栄養素は微生物が作っている!
全ての生き物は微生物によって生かされています!
微生物の歴史は地球の歴史ともいえます。
40億年昔、海ができ、その中で最初にできた生物は現在の細菌に近いものだと言われています。
それらは、“古細菌”“真正細菌”などと呼ばれ、やがて原核生物・真核生物へと分岐していき、やがて光合成を行う種類もでてきました。
細菌たちは有機物を代謝し、その後植物などの育成を助け、長い長い年月をかけて、進化した生物がすむことのできる地球環境を作り上げたのです。
はるか過去の話のようですが、今もなお、そのような状況と似たものがあります。それが生物のおなか(腸)の中なのです。
人の腸の中にはたくさんのバクテリア(微生物や細菌)が存在しています。その数は数百種類700兆個以上と言われ、腸壁にグループを作って住んでいます。その様子がまるでお花畑のようであることから「腸内フローラ」と、呼ばれています。
腸内はあたたかく、まさに原始の海のようなものです。
細菌たちにとってそこはとても居心地の良い場所なのです。
そして、生物は毎日食事をします。
人を例にして言いましょう。
私たちは毎日食事をすることで腸内で栄養を吸収していると思っています。
ですが、本当は少し違うのです。
私たちが口に入れて、胃で消化したものの多くは腸内フローラに住む腸内細菌たちが分解し、ビタミンやアミノ酸、さらには免疫物質やドーパミンなど脳内伝達物質までを合成し、作り出しています。

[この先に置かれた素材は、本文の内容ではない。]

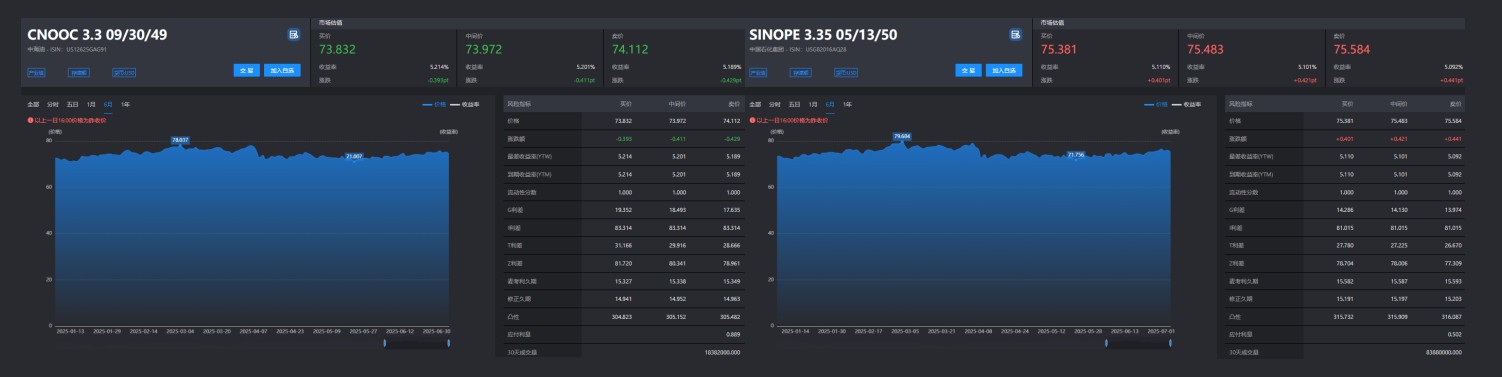The height and width of the screenshot is (377, 1502).
Task: Switch SINOPE chart to 1月 range
Action: pyautogui.click(x=814, y=104)
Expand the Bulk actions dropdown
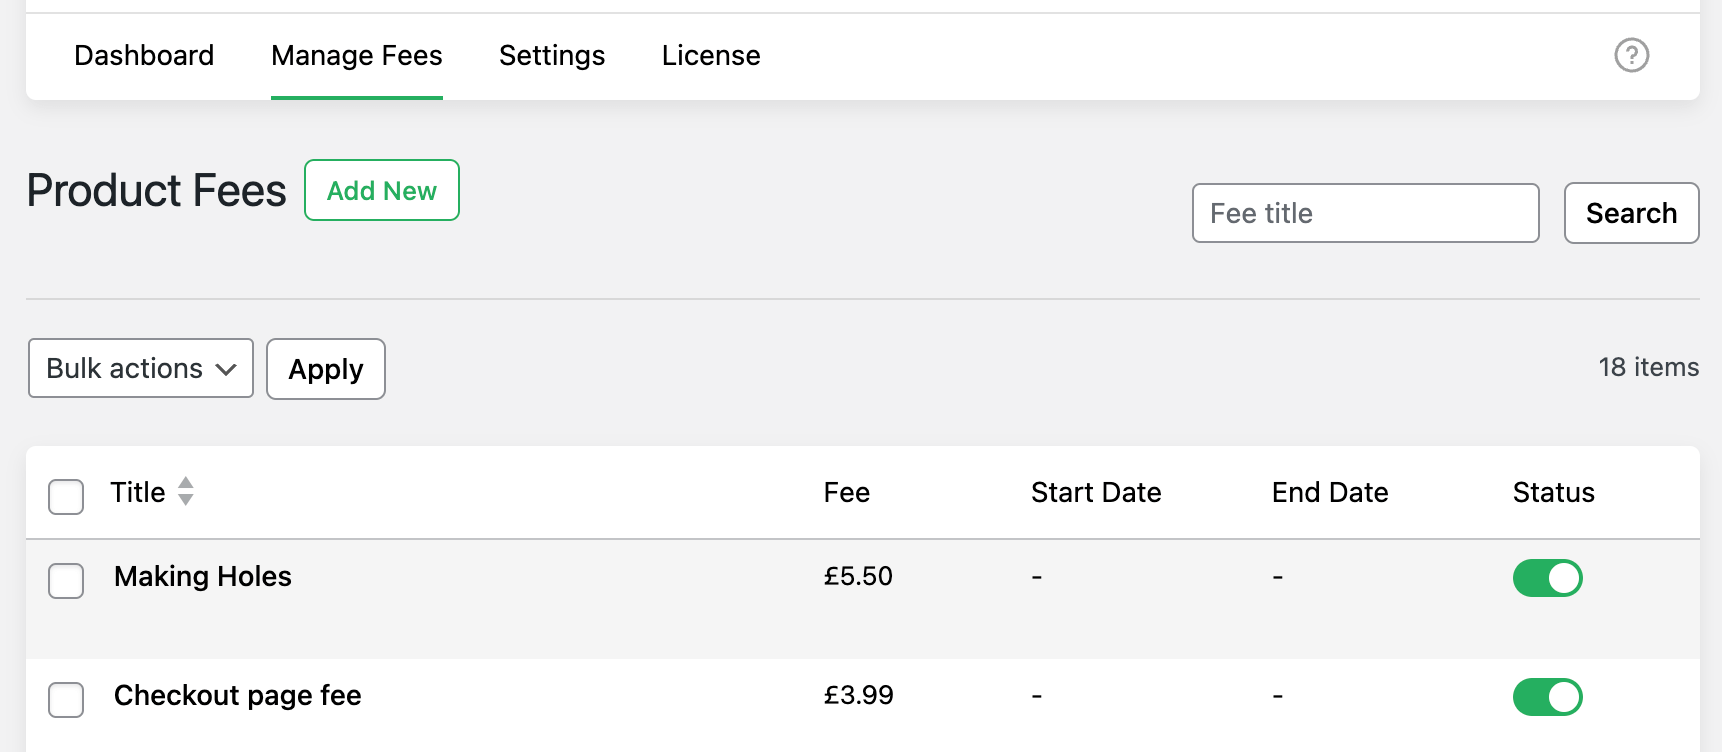 point(141,368)
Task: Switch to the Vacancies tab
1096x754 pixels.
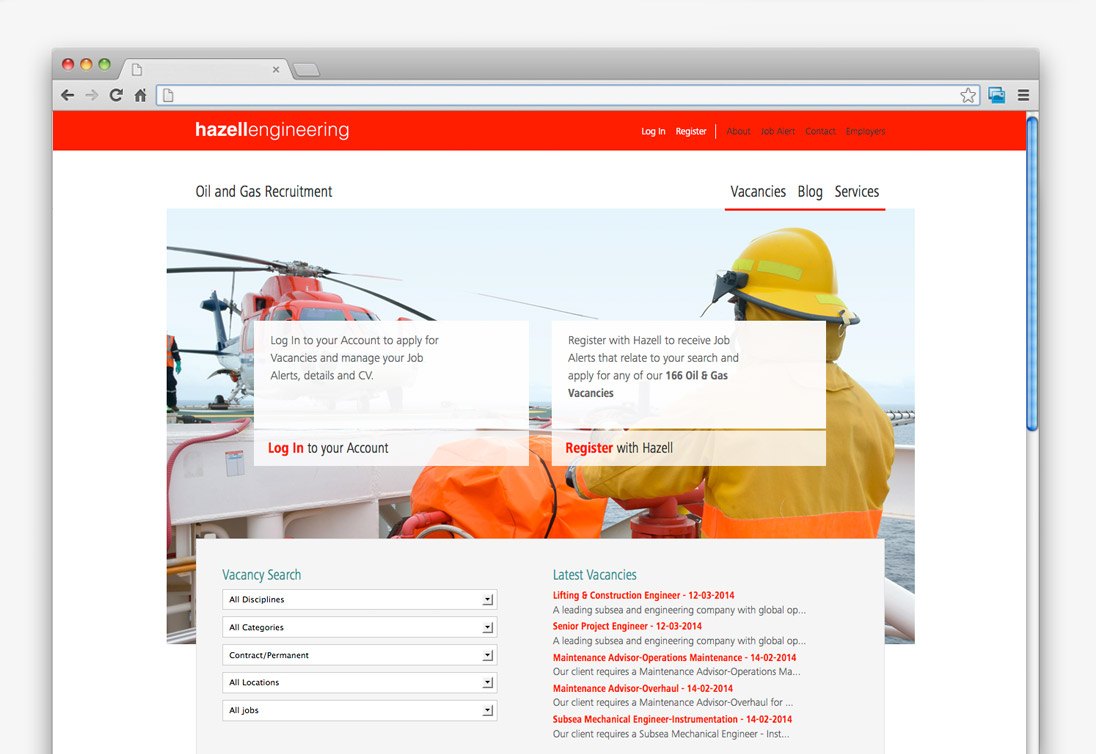Action: (757, 192)
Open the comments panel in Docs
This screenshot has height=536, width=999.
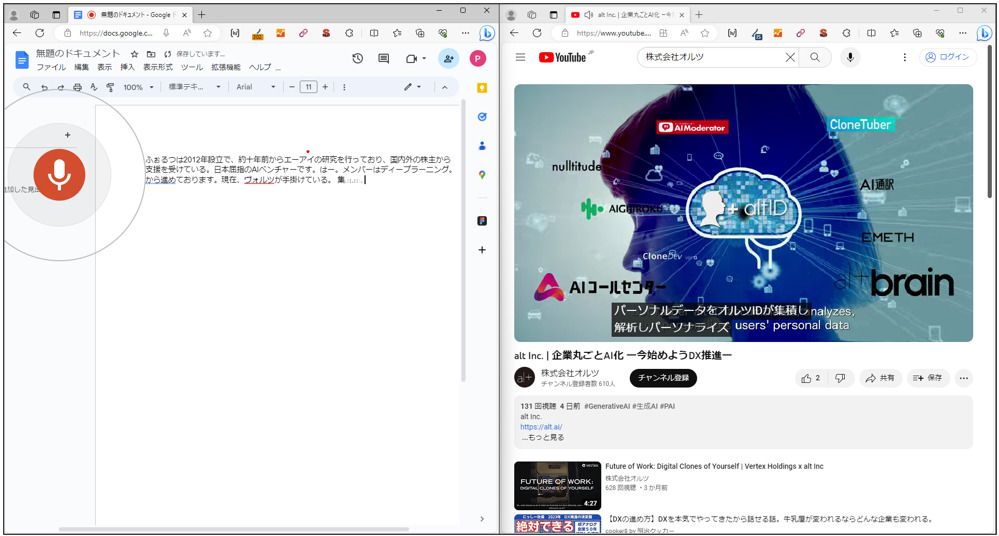(383, 59)

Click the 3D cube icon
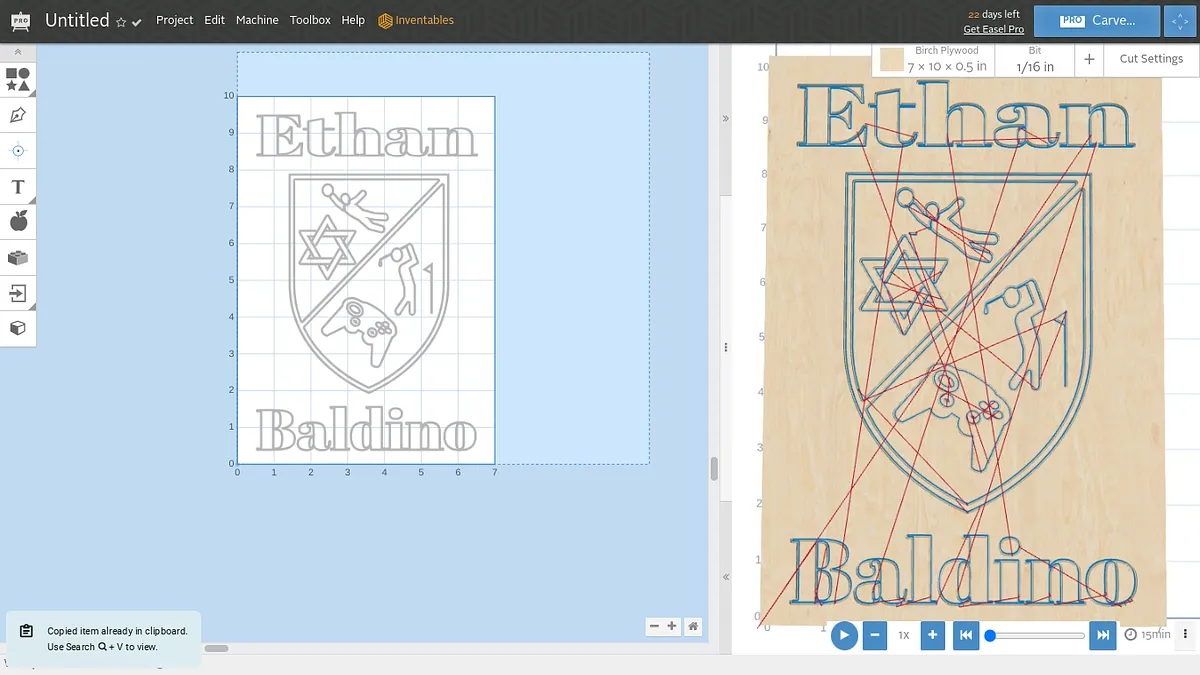(18, 328)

それを私たちは腸から吸収することで、生きていく事の栄養素とすることができるのです。
つまり、腸の役割は吸収すること、その吸収するための栄養素は腸内細菌が作っており、これらの働きがないと人も動物も生きてはいけないのです。
最近は除菌ブームでもあり、細菌と聞くだけで何か悪いものであるかのように考えてしまいがちですが、
実は細菌たちとの共存により生物は生かされているのです。